The ages-old saying is true: it really does take a village to raise a child. Don’t be afraid to offer help to a parent in need — even in simple ways like while getting through airport security or in more involved ways like inviting a solo parent over for dinner with their child so that they can save an hour preparing a meal. One of the best gifts we can give others is our time, and it’s also the one thing that parents with young children are all-too-short on.
Integrate children — or find childcare.
I have been lucky to attend a number of meetings so far with Nora in tow, thanks to the many professional women out there who were once in my position. How great a world could this be if this were the norm, rather than the exception? Informal meetings that are child-friendly. Hourly drop-off childcare at large corporations or convention centers. In some ways this sounds like a dream. But why should it?
Create more multitasking innovations.
Let’s be real for a moment. I gained hours — HOURS! — of my life when I discovered Lansionh’s hands-free breast pumping bra. The moment Nora falls asleep, I whip that bra on, get pumping, and do loads of work on my computer while I have two hands available. I have written entire proposals using just the “dictate” function on my phone, and I’m just waiting for the day when I can talk to my computer like I can my phone in order to complete documents hands-free.

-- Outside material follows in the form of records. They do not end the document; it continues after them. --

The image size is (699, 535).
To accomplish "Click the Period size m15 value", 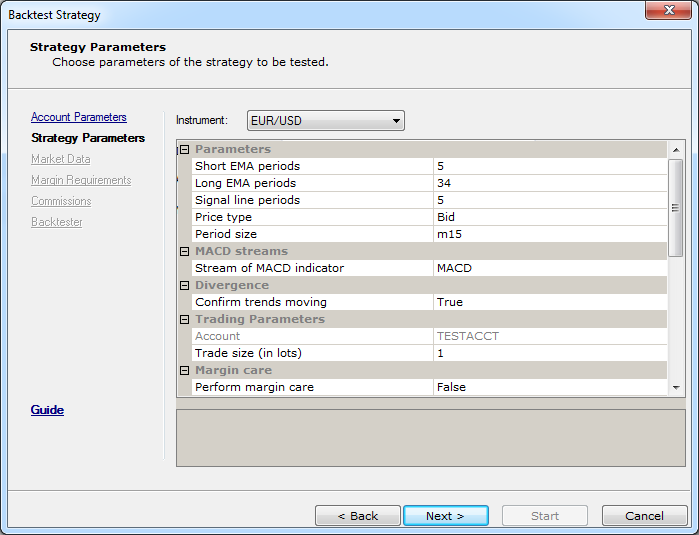I will (550, 234).
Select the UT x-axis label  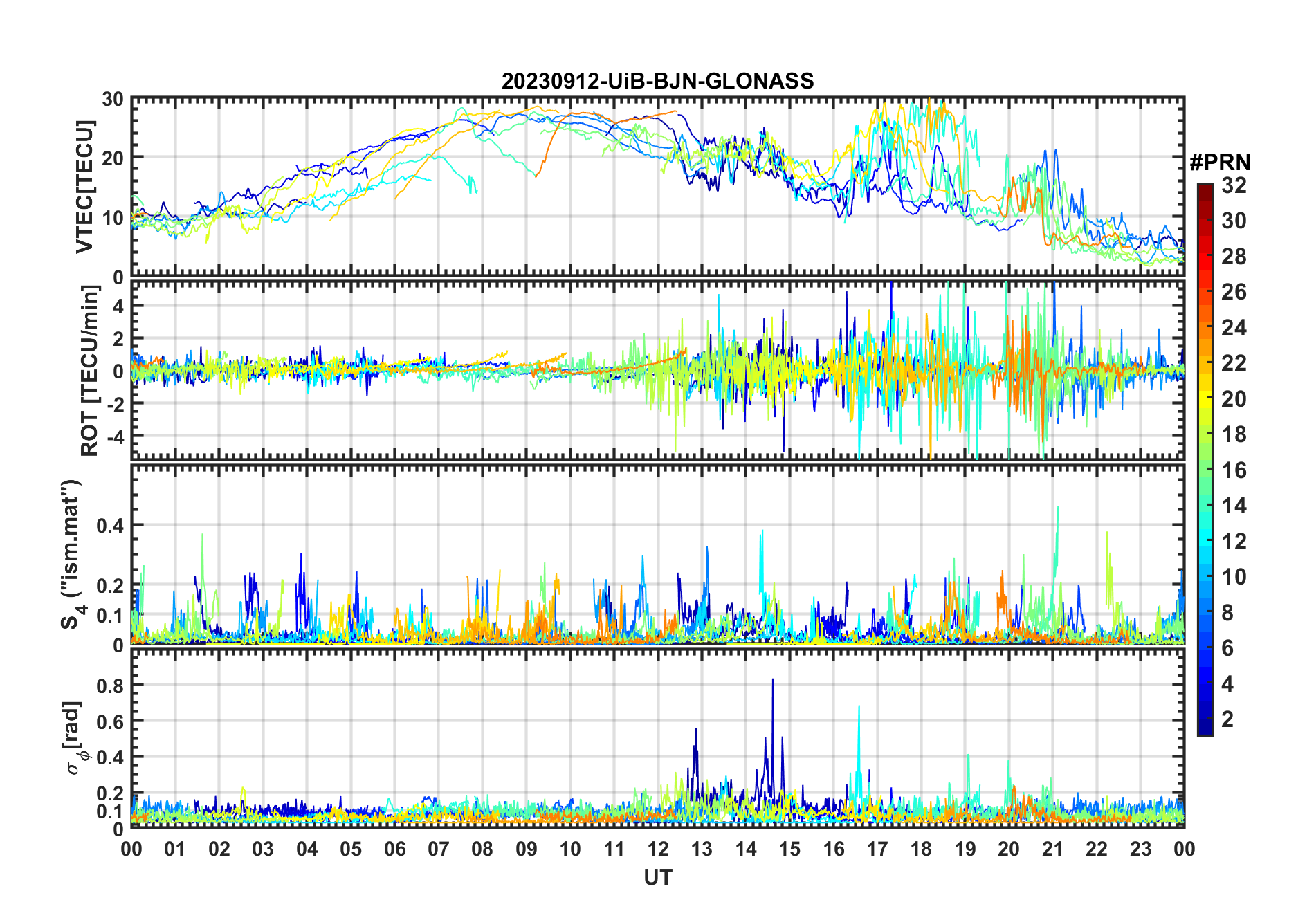tap(657, 877)
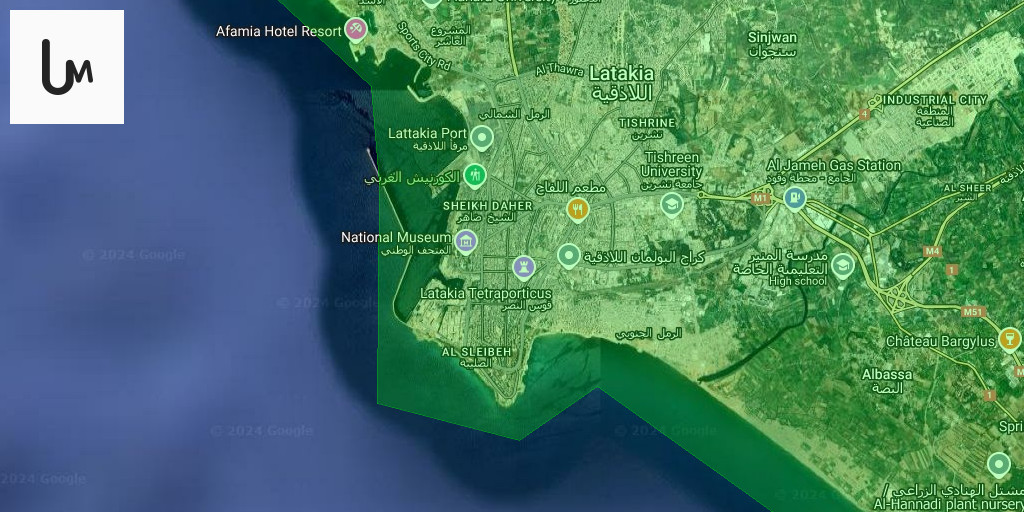Select the INDUSTRIAL CITY district label
Screen dimensions: 1024x512
[934, 100]
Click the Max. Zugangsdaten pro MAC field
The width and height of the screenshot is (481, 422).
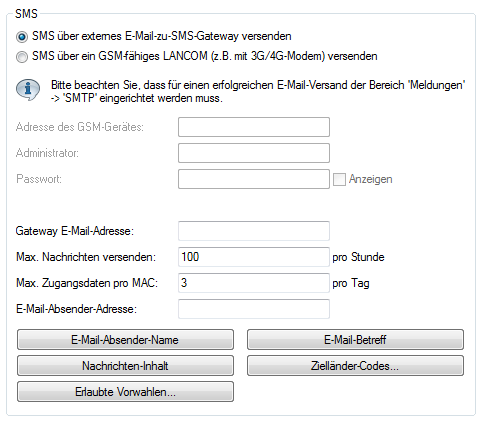254,283
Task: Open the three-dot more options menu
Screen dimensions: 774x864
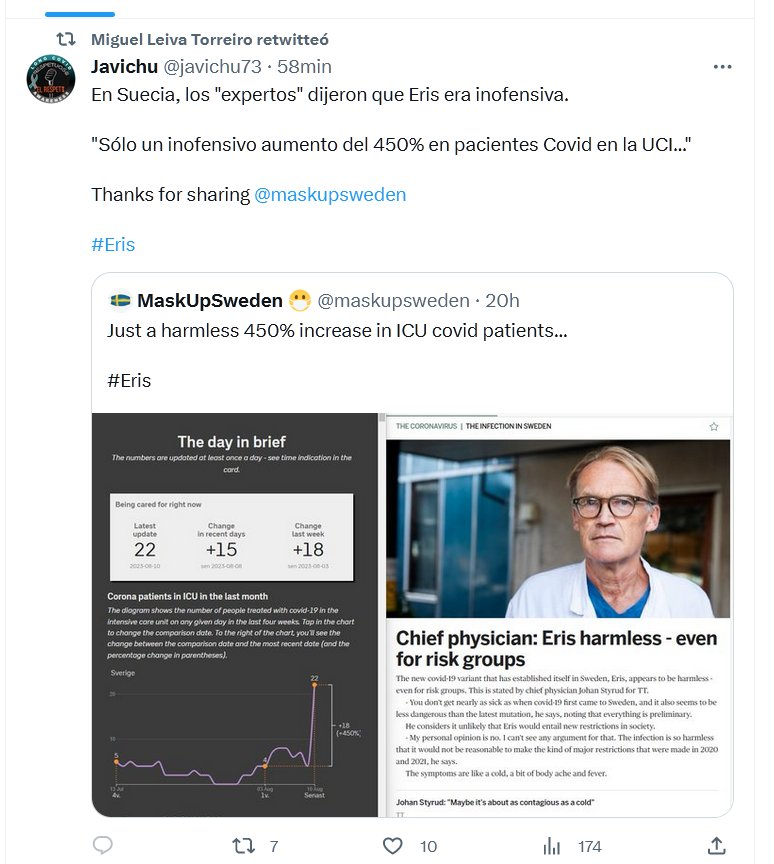Action: point(722,67)
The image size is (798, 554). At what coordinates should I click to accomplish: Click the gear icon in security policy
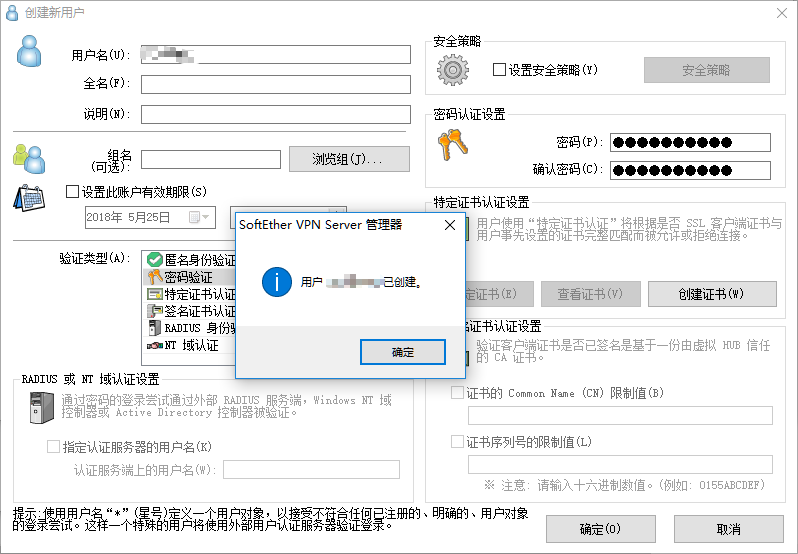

Let’s create more solutions that help parents who are busy with their hands still get work done anyway.
Support the dads.
While I would love additional support for mompreneurs, we forget that dads and secondary caregivers are an important part of the equation too. Any flexibility that my husband’s office gives him is flexibility they are giving me. That includes letting him work from home from time to time, offering him leave, even going so far as to allowing him to bring Nora along with him for a meeting (this part they haven’t done yet, but a girl can dream, right?).
Don’t forget that it’s not always just one mother caring for her child, but may be two mothers, two fathers, a mother and a father, or another configuration. If we can give both parents flexibility in their lives as parents and professionals, we aren’t putting the responsibility on the shoulders of one.
I look forward to continuing this journey with each of you, and sharing my discoveries as they come along. Parenting while running a business isn’t easy, but it is gratifying. At the same time, it exposes the amount of child-friendliness our society still lacks. Not incorporating children into our lives means more of a burden for the parents who raise them, and often that means the mothers. Narrowing the pay gap isn’t just about helping moms back into the working world. It’s about making it so they never feel they need to leave.